---- INPUT RECORDS

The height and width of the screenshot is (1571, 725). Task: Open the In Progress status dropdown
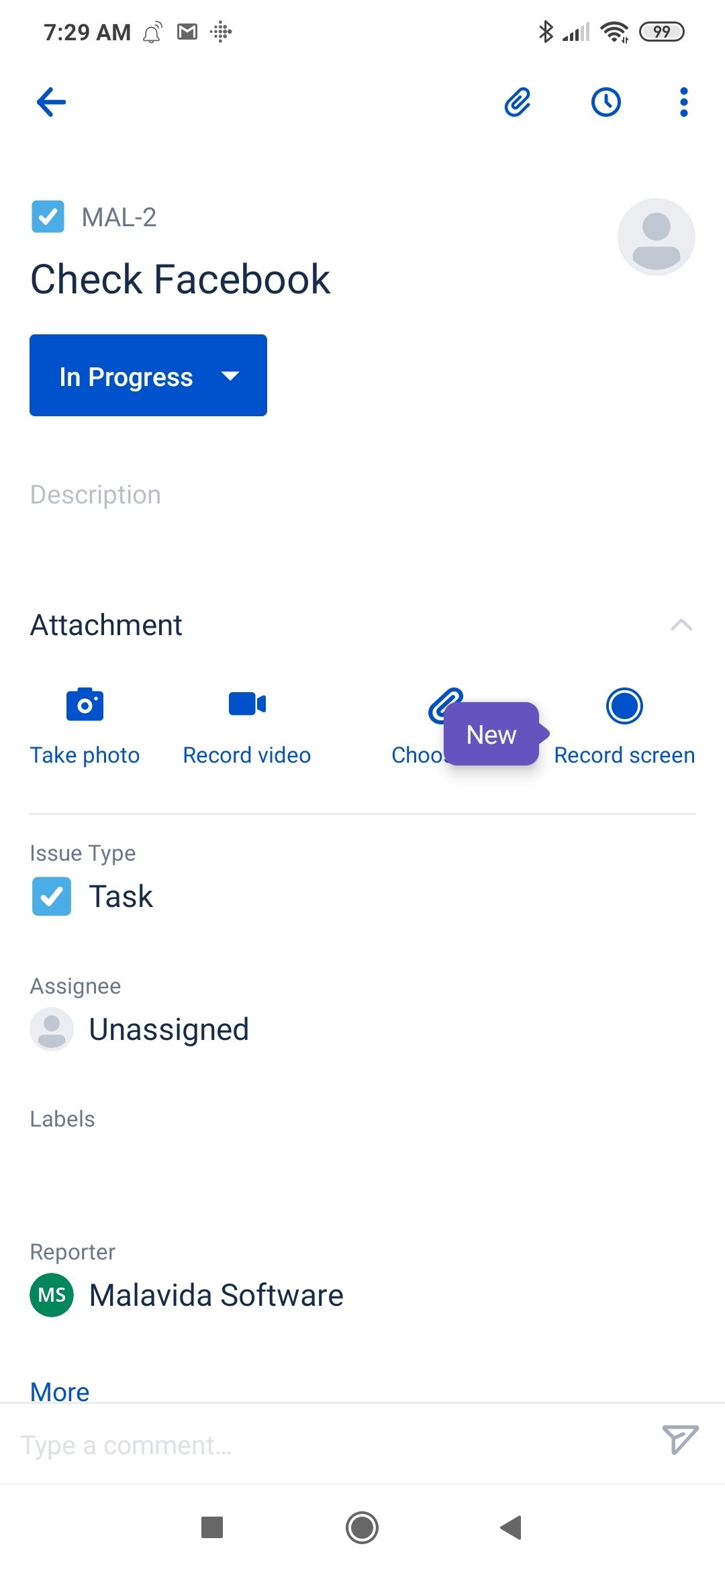[148, 375]
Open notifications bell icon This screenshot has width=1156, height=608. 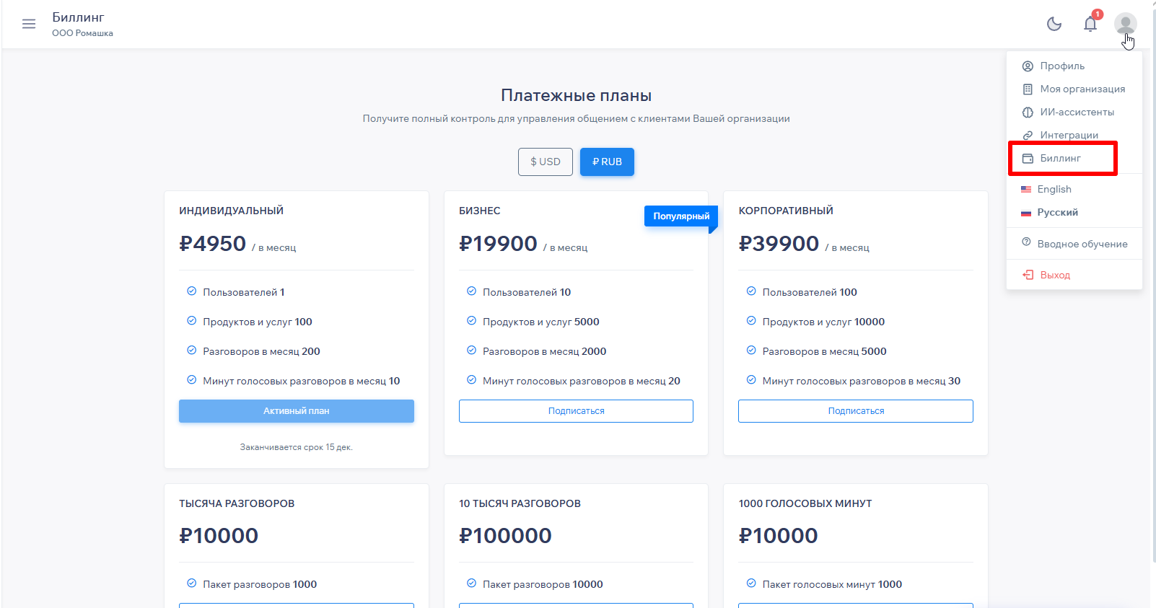tap(1090, 24)
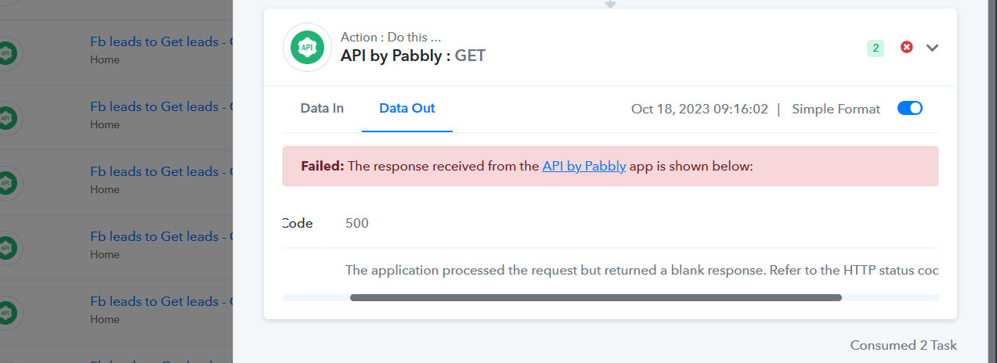The image size is (997, 363).
Task: Click the red error status icon
Action: point(907,48)
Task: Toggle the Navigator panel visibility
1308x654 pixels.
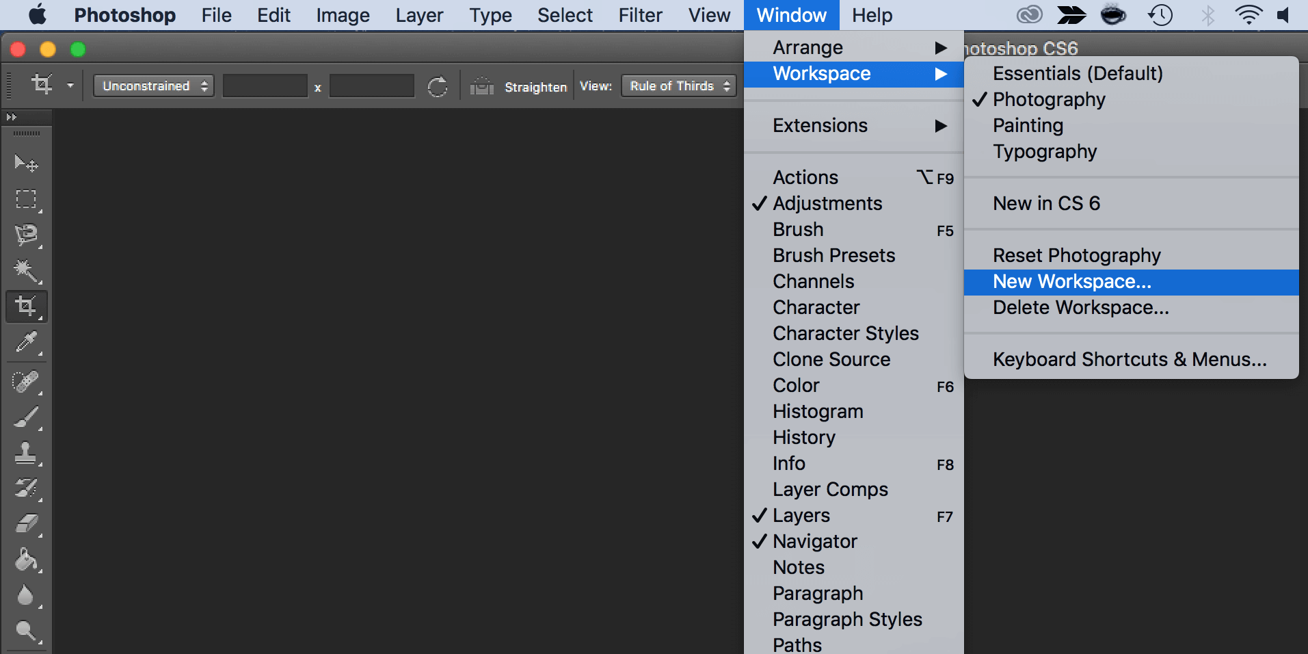Action: pos(815,542)
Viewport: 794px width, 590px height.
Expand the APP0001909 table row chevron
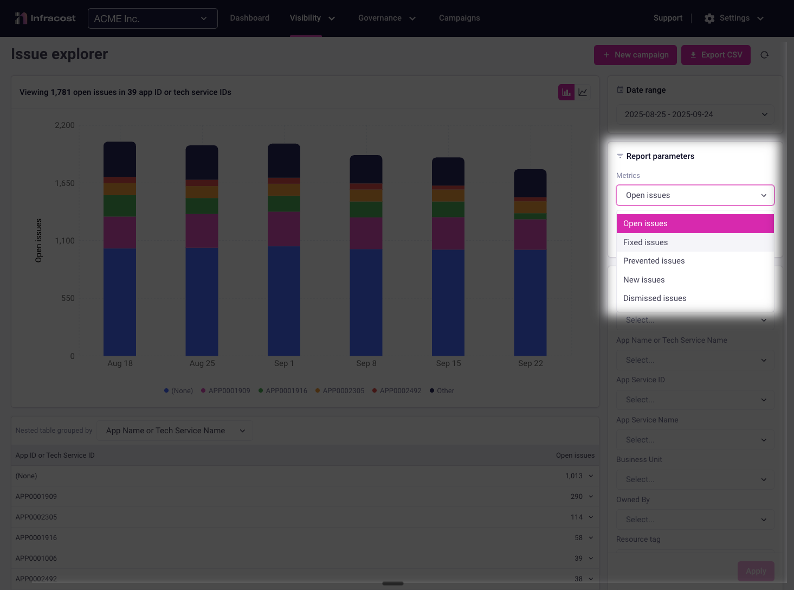click(591, 497)
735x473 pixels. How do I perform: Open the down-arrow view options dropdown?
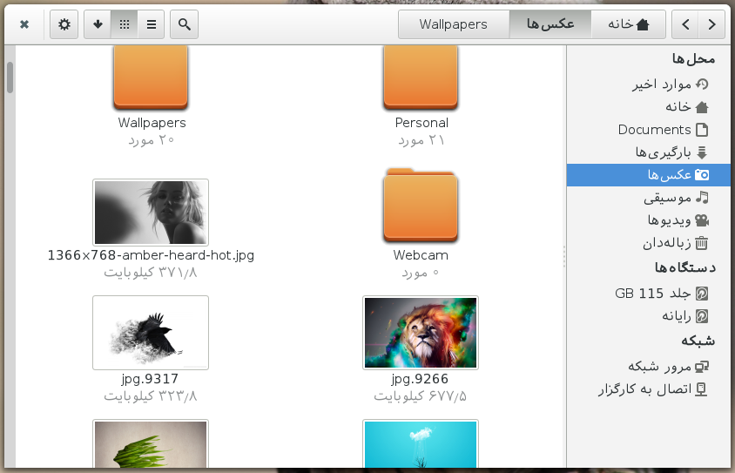pos(98,24)
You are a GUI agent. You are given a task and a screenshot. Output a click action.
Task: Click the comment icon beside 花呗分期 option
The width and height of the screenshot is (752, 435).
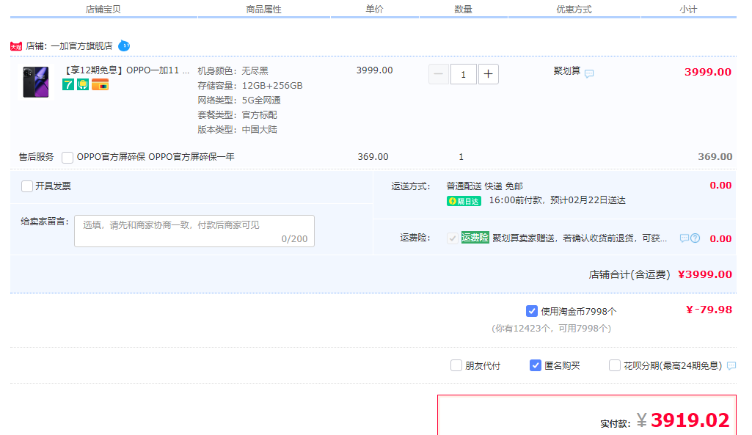[x=731, y=365]
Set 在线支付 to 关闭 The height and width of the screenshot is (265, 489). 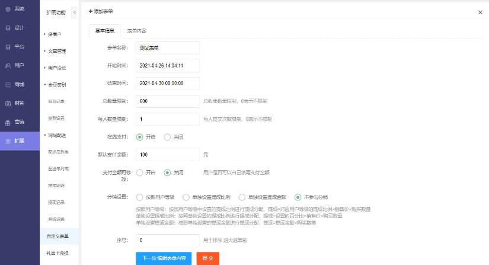167,137
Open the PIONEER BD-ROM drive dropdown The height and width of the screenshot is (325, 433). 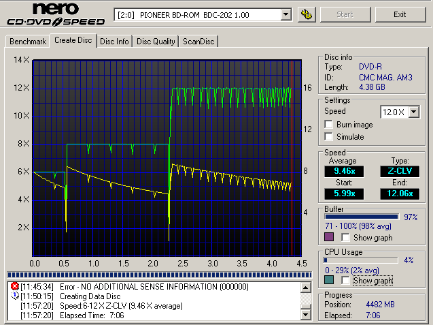click(285, 14)
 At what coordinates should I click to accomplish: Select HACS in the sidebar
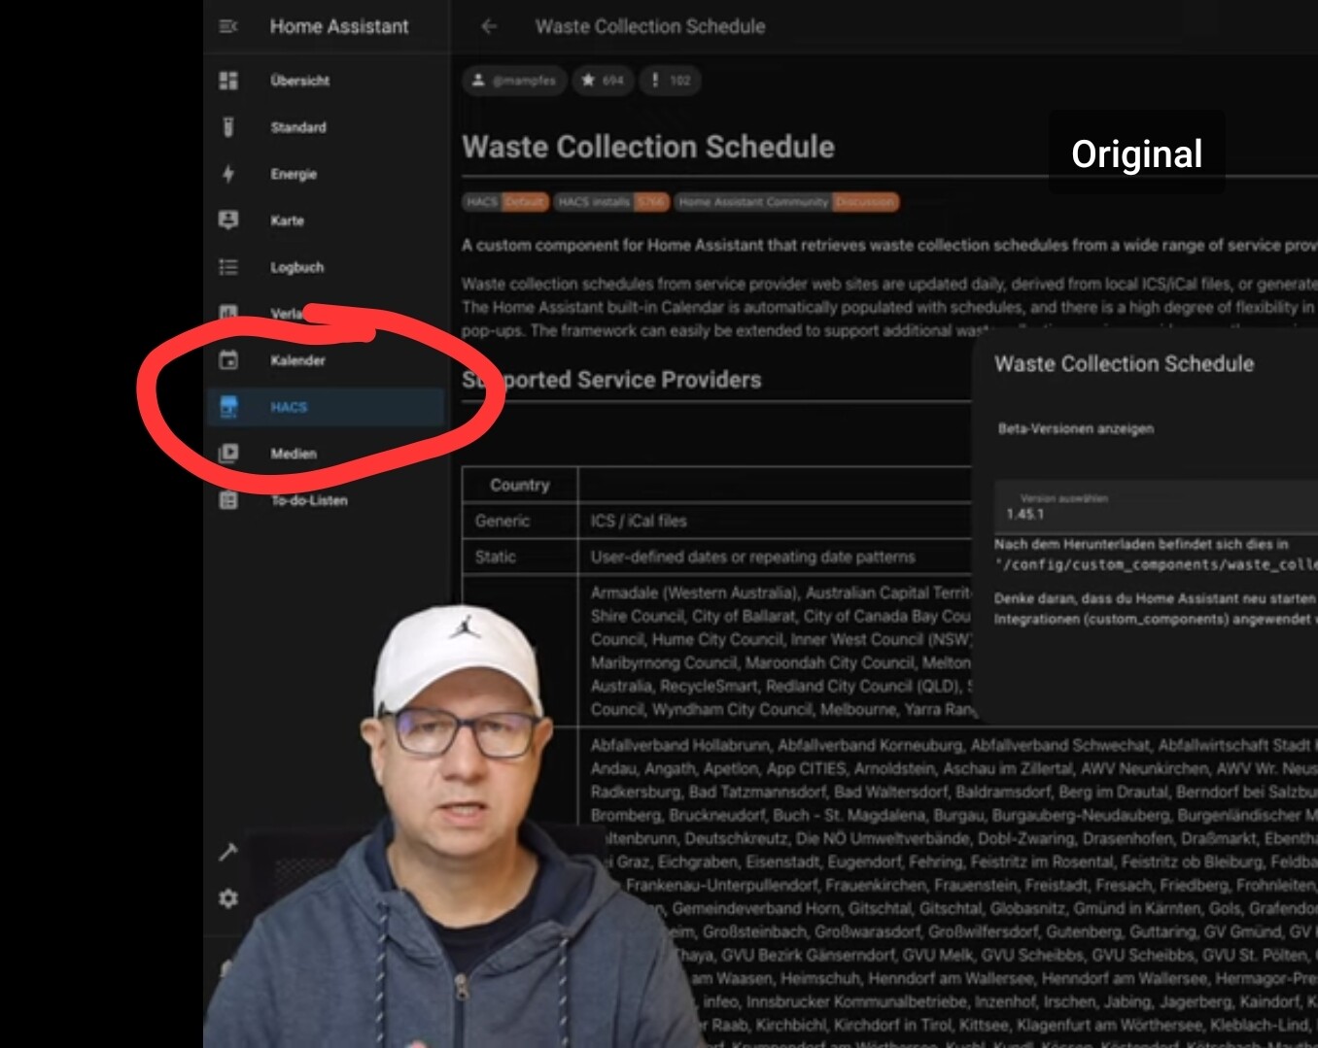(289, 407)
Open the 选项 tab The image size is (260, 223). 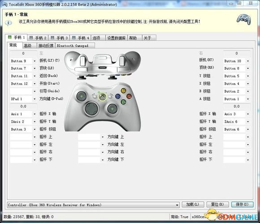pos(98,38)

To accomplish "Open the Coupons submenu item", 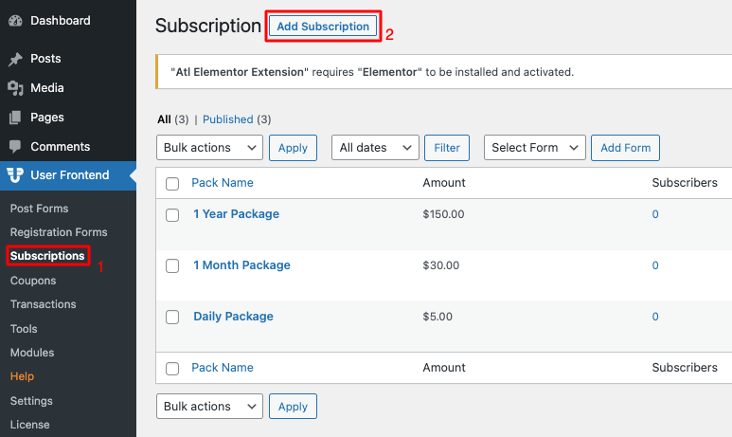I will coord(33,281).
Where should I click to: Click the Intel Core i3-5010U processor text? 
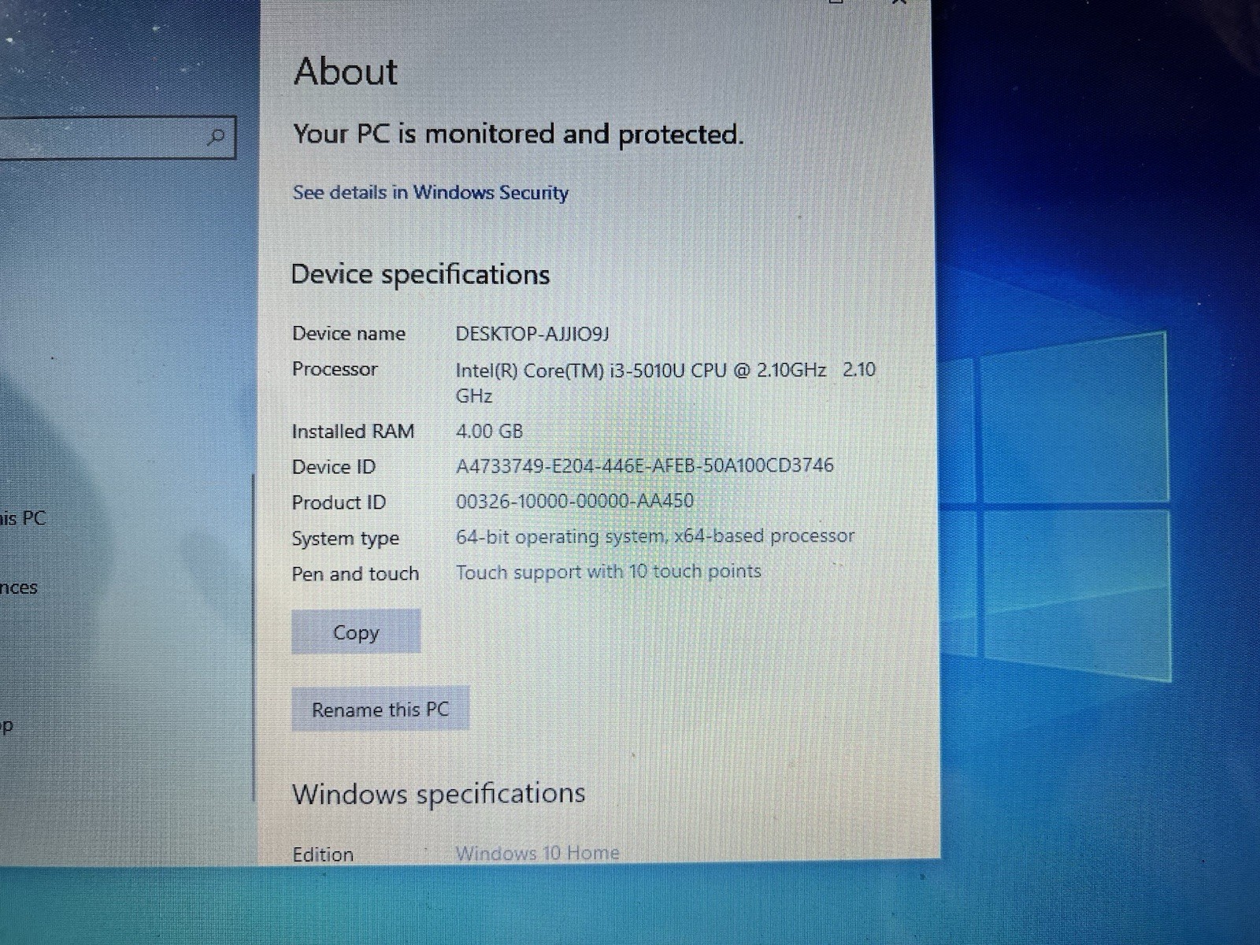pyautogui.click(x=665, y=382)
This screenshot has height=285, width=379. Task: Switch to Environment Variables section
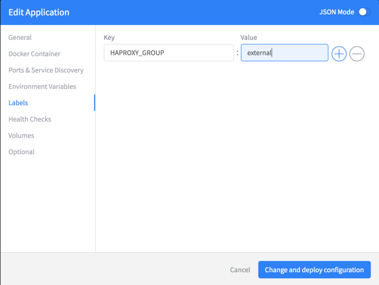click(x=42, y=87)
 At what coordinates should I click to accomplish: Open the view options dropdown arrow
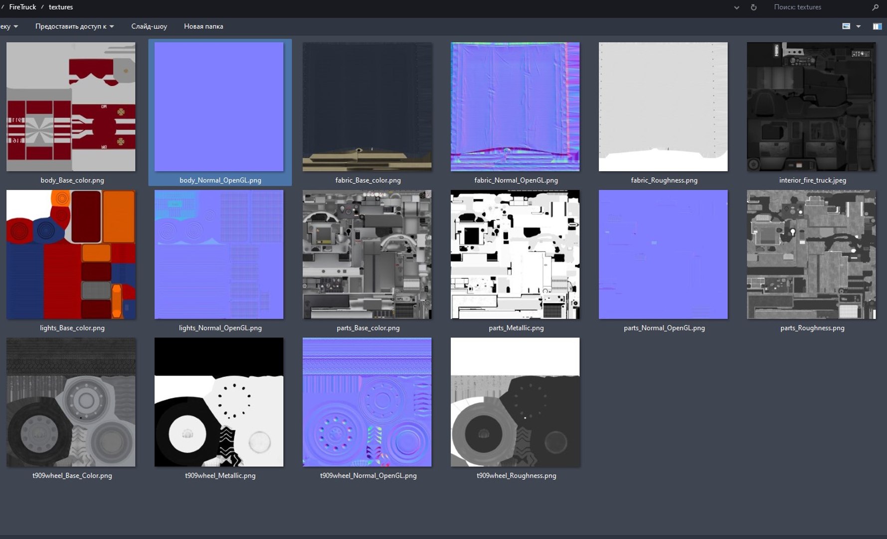[858, 26]
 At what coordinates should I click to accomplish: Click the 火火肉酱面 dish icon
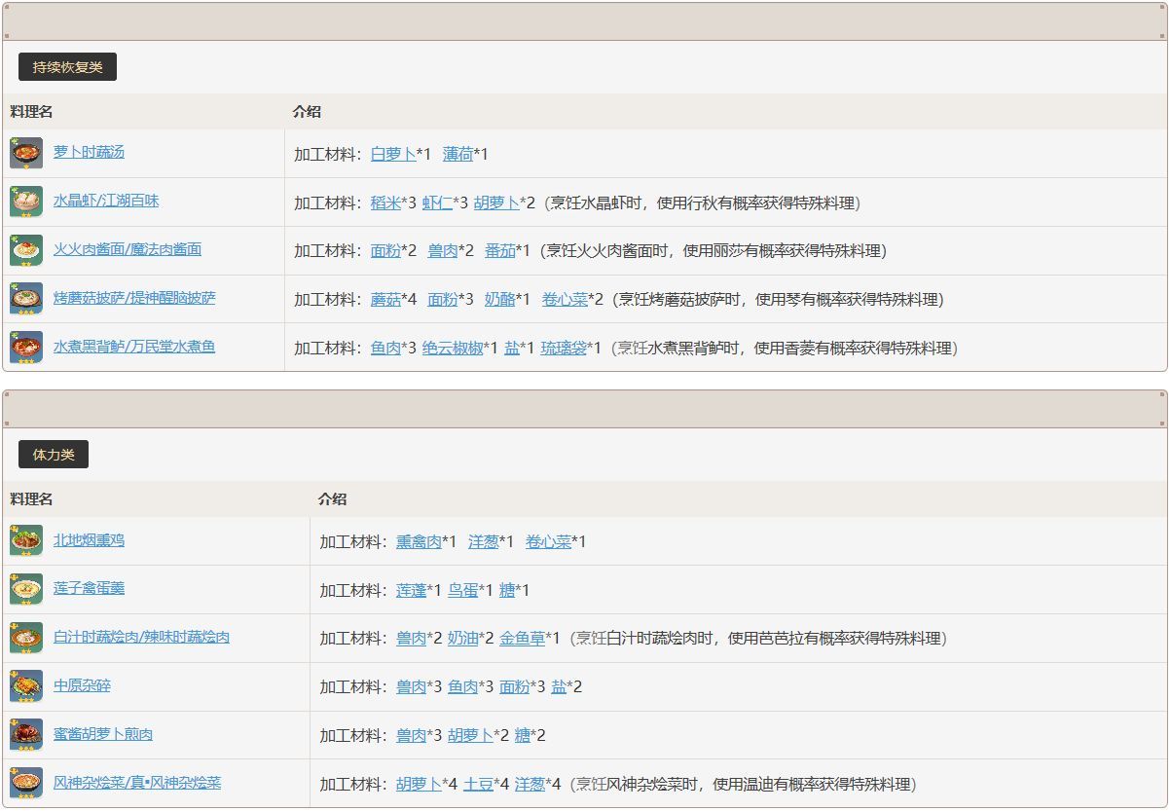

--------

From the line containing "At what coordinates should I click to accomplish: Open" through the final line of the listing above, reproduce every line exactly, with no pictures.

 At what coordinates should I click to accomplish: Open the view options dropdown arrow
[858, 26]
 At what coordinates should I click to accomplish: Click the 火火肉酱面 dish icon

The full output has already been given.